The most promising form of capitation on the horizon—now being tested by several of the big five—is “direct primary care,” which features unlimited concierge-like access to general practitioners. Hospital management firm Qliance finds that direct primary care can reduce costs by as much as 20% while improving patient satisfaction and quality of care. Once tax laws and regulations are adjusted to put this form of care on a level playing field, its growth is certain to accelerate.
BROADER IMPLICATIONS
Watch for more states to abandon their ACA exchanges. New KFF analysis finds that nearly a third of U.S. counties (17 percent of all eligible Americans, according to the McKinsey Center for U.S. Health System Reform) could have only one marketplace insurer in 2017—with one Arizona county poised to have zero Obamacare options. Some states are taking drastic measures to stop the bleeding: Mississippi approved a 43% rate increase to keep Humana on its exchanges.
Other states may shut down their exchanges entirely now that federal subsidies are running dry. (Oregon and Hawaii have already done so.) In fact, KFF’s Larry Levitt predicted in 2015 that as many as half of state-run exchanges could be abandoned within five years. This would likely hurt plan quality, since states can mandate higher benefits than federal law requires. The state flight from the exchanges would thus further accentuate healthcare’s “death in the middle.”

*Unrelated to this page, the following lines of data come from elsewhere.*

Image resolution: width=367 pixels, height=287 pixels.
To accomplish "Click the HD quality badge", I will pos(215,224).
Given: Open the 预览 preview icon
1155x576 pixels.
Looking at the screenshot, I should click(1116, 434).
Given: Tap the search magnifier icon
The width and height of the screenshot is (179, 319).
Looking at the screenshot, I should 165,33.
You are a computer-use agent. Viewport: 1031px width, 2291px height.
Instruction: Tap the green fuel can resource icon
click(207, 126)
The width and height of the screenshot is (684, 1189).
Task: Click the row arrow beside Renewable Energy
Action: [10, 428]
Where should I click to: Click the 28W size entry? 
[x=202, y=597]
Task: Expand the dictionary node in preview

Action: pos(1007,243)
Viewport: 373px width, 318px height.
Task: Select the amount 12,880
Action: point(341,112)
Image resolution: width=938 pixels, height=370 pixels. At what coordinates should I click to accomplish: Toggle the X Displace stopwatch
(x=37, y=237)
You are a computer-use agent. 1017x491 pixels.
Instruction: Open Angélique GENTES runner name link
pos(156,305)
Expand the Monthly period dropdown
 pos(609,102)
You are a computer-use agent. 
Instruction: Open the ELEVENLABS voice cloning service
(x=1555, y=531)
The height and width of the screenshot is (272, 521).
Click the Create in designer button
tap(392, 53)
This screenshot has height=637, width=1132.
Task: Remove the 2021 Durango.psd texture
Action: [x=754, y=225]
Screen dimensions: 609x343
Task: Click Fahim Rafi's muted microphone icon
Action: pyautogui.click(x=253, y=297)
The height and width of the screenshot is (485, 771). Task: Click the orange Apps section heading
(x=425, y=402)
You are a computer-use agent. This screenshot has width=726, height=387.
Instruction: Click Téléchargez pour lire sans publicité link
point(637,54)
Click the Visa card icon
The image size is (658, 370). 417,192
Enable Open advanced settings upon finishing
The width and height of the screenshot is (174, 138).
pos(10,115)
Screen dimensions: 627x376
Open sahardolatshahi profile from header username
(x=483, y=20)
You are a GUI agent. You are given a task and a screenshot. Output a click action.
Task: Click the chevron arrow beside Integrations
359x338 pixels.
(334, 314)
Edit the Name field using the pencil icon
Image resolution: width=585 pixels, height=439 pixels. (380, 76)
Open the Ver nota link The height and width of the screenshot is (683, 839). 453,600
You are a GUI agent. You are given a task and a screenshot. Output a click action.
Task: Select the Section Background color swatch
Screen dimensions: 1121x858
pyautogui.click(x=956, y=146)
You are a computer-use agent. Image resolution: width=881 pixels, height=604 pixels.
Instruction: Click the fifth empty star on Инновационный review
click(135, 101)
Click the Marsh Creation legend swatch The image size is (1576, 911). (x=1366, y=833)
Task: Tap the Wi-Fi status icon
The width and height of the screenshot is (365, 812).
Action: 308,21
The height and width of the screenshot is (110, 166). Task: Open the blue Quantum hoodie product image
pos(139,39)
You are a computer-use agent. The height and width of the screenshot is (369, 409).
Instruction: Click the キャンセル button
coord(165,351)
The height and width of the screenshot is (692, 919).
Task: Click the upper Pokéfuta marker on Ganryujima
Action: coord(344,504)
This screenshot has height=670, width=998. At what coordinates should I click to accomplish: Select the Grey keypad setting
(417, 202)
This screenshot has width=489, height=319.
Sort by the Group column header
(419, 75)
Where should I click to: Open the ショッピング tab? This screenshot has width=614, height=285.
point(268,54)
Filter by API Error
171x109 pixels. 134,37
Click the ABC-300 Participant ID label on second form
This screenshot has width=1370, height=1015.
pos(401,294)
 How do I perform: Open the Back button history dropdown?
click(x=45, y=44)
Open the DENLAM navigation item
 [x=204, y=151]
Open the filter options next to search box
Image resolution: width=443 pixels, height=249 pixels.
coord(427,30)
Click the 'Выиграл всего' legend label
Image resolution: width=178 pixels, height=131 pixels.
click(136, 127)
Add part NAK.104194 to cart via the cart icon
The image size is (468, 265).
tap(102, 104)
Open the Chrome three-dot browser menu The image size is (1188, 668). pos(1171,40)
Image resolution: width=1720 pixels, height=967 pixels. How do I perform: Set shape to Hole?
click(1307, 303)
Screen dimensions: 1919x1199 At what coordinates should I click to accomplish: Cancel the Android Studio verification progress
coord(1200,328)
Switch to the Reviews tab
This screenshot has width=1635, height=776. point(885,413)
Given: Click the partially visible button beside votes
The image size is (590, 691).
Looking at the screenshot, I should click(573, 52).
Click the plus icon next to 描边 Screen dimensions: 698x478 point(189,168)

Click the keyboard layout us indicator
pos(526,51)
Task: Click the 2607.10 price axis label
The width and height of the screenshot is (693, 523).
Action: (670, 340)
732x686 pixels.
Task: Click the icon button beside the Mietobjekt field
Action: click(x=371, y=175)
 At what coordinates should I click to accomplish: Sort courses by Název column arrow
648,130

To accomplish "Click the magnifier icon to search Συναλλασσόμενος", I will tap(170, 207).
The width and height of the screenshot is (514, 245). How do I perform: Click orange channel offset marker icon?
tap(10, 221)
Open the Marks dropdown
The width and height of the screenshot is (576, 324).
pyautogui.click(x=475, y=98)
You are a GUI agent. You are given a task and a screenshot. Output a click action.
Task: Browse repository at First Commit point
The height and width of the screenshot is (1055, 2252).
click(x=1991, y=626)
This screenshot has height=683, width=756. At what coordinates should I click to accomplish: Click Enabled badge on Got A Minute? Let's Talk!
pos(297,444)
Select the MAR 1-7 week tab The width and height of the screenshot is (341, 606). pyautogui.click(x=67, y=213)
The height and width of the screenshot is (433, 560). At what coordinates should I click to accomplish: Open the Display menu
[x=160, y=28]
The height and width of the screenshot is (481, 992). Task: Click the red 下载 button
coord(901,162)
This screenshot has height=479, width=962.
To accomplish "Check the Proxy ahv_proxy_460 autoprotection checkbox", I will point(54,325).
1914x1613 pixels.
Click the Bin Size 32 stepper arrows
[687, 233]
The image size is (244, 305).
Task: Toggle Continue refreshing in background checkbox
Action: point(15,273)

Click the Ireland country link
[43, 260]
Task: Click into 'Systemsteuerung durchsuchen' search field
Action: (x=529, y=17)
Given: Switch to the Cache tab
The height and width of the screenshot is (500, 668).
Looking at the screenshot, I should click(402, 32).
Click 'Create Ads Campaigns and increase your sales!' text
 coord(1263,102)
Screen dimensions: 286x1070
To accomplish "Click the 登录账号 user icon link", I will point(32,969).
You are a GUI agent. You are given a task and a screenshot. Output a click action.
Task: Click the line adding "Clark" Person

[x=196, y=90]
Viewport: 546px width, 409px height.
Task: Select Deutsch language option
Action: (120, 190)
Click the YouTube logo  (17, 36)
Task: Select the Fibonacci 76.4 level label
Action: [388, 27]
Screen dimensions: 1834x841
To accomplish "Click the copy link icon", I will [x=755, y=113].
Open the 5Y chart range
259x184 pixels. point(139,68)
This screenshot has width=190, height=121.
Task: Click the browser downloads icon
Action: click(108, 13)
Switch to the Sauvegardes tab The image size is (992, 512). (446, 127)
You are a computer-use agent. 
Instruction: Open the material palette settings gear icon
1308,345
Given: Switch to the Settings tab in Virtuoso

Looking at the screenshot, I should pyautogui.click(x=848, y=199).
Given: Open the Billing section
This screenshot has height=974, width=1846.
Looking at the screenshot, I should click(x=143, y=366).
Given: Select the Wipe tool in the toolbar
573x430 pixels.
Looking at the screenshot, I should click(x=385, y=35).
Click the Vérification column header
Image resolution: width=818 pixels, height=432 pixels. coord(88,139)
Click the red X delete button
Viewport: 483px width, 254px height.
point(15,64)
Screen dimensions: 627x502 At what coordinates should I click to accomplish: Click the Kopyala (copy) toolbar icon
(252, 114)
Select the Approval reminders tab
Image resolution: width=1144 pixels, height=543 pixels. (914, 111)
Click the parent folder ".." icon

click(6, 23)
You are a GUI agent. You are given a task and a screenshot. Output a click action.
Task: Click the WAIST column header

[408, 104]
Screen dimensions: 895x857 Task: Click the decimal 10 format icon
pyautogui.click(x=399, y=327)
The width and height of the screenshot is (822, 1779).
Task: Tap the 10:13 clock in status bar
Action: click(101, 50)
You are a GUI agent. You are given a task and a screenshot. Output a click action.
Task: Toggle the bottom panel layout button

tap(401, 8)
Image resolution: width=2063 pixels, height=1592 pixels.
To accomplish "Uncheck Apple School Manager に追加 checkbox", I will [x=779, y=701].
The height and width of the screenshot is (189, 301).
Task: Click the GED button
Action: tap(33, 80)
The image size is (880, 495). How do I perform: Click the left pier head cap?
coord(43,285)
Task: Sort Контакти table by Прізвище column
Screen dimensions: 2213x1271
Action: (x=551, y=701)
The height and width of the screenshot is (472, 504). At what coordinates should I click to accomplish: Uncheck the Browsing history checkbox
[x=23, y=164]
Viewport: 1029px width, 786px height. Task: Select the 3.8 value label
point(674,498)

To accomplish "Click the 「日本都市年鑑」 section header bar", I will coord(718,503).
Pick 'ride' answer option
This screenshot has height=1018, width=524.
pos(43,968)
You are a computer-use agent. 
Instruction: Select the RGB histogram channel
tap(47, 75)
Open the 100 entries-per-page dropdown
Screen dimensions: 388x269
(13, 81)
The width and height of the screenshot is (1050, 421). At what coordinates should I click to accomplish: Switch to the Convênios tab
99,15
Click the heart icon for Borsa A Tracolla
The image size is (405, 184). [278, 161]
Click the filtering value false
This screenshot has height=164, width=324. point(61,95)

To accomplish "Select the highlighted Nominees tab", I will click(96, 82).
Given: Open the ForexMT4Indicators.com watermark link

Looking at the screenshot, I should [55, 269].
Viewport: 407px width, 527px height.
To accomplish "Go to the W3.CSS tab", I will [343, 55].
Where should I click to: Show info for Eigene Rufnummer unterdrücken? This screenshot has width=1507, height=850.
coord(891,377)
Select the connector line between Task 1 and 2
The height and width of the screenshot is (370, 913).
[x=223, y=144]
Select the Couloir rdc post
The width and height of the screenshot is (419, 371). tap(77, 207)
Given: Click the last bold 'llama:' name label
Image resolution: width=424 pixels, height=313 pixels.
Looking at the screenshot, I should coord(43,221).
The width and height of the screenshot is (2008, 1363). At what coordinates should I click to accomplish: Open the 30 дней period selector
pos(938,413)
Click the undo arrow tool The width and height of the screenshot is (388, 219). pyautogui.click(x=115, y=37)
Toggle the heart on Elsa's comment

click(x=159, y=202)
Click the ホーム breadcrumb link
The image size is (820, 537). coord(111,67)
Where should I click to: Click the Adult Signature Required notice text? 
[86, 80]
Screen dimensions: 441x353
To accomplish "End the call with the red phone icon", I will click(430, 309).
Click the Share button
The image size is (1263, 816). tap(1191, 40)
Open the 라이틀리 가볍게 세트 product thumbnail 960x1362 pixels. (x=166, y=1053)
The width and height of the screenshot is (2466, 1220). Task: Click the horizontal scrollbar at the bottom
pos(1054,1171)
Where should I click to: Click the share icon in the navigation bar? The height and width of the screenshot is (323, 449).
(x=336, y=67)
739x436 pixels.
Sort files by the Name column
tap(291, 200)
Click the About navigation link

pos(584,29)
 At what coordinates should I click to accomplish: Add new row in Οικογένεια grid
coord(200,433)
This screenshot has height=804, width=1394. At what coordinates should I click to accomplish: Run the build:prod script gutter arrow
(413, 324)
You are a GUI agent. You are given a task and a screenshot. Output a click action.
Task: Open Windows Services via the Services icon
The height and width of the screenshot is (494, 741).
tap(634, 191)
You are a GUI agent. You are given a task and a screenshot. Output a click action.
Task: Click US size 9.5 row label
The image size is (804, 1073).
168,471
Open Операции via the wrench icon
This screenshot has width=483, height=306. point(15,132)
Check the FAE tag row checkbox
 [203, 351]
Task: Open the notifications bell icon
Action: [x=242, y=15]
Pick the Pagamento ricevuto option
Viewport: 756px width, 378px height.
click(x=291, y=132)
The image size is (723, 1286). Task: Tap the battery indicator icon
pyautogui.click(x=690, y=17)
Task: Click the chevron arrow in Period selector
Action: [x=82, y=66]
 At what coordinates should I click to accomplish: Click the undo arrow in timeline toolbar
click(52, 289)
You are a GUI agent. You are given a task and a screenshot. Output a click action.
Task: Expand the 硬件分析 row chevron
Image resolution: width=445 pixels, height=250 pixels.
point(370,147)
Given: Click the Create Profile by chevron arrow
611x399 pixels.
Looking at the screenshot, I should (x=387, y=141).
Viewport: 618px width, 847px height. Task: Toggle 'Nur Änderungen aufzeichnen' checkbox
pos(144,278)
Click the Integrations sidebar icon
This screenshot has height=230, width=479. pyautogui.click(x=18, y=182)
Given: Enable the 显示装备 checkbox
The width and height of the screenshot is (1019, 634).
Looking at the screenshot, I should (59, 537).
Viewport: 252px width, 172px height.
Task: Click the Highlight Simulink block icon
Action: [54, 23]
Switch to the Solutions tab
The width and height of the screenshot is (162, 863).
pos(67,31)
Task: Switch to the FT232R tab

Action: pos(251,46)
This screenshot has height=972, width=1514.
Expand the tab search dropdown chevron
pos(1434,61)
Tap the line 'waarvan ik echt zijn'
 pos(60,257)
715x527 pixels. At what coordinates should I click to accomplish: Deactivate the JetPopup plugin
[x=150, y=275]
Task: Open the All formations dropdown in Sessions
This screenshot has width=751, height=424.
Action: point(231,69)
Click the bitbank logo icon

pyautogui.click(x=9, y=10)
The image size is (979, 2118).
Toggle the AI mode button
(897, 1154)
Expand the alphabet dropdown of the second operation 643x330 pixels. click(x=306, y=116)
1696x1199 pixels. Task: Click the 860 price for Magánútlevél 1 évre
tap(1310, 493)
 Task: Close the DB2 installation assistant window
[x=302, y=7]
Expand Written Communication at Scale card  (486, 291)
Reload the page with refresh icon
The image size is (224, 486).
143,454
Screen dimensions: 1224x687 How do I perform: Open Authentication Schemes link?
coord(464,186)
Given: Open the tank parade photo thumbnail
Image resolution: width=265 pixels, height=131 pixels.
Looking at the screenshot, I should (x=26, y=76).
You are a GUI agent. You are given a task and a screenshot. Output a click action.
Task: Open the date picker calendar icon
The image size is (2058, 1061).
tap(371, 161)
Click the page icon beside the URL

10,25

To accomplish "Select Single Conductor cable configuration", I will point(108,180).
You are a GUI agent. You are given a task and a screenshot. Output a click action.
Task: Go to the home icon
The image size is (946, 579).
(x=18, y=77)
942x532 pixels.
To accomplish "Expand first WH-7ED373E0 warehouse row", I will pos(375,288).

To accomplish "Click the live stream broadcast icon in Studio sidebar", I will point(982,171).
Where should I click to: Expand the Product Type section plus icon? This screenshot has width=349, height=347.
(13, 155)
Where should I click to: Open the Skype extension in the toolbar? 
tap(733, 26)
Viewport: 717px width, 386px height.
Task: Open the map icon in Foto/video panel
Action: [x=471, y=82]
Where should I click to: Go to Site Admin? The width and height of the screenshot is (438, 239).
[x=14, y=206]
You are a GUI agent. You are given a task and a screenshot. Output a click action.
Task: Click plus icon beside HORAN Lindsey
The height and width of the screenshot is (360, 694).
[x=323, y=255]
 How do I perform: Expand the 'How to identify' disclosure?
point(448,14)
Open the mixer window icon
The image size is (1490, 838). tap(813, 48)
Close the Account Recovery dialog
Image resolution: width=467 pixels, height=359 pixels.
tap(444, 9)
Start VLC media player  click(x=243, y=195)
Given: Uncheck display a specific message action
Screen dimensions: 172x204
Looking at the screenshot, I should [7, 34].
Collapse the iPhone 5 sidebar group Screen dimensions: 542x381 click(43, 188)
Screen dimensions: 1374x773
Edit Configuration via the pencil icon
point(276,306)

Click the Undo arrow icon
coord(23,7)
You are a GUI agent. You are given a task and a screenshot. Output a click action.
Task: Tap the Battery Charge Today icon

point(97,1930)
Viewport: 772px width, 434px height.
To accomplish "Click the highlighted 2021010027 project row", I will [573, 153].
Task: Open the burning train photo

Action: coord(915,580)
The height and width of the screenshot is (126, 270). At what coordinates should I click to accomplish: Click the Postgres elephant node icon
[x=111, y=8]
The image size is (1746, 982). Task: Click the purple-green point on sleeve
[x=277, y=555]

Insurers should brace for an impending dearth of high-margin private customers. In 2012, per-enrollee private healthcare spending for 45- to 64-year-olds was $7,131—which was $2,000 more than the next-youngest age group. High prices typically point to high margins. But demographic headwinds threaten this lucrative end of the private insurance market: The 45- to 64-year-old population is poised to shrink by 2% between 2015 and 2030, even while the 65+ population surges by 45%.
This shift represents the worst of both worlds for insurers. They will face shrinking demand from their high-margin customers while reaping none of the cost savings—since providers won’t see any shortage of demand thanks to a new flood of elderly patients funded by public benefits.
Don’t expect the 2016 election results to settle the matter. Clinton has vowed to “defend and expand the Affordable Care Act,” in part by creating a government-funded “public option” and (perhaps) by lowering Medicare eligibility to age 55. Yet neither of these expensive proposals could possibly be enacted so long as the GOP retains the House. And Clinton would need a historic landslide to overcome that roadblock.
Trump, on the other hand, wants to repeal the ACA and to free insurers from antitrust regulations and laws that prohibit them from selling policies across state lines. These may be helpful ideas (and might lead America to the “Swiss model”), but they don’t in themselves suggest an alternative to exchanges and to the recent Medicaid expansion. Even Trump would have to replace them with something.
In short, nothing that either Clinton or Trump is proposing could, realistically, save America’s middle class from health-insurance limbo.
TAKEAWAYS
- After years of huge losses, many of the largest U.S. health insurers are leaving the public exchanges. While some Medicaid insurers are profiting on the ACA marketplace, the withdrawal of three of the “big five” leaves many U.S. counties on the brink of zero coverage in 2017.
- While the ACA was supposed to create a unified marketplace with a booming middle-class public insurance option, the nation’s healthcare system is more tiered—and more costly—than ever.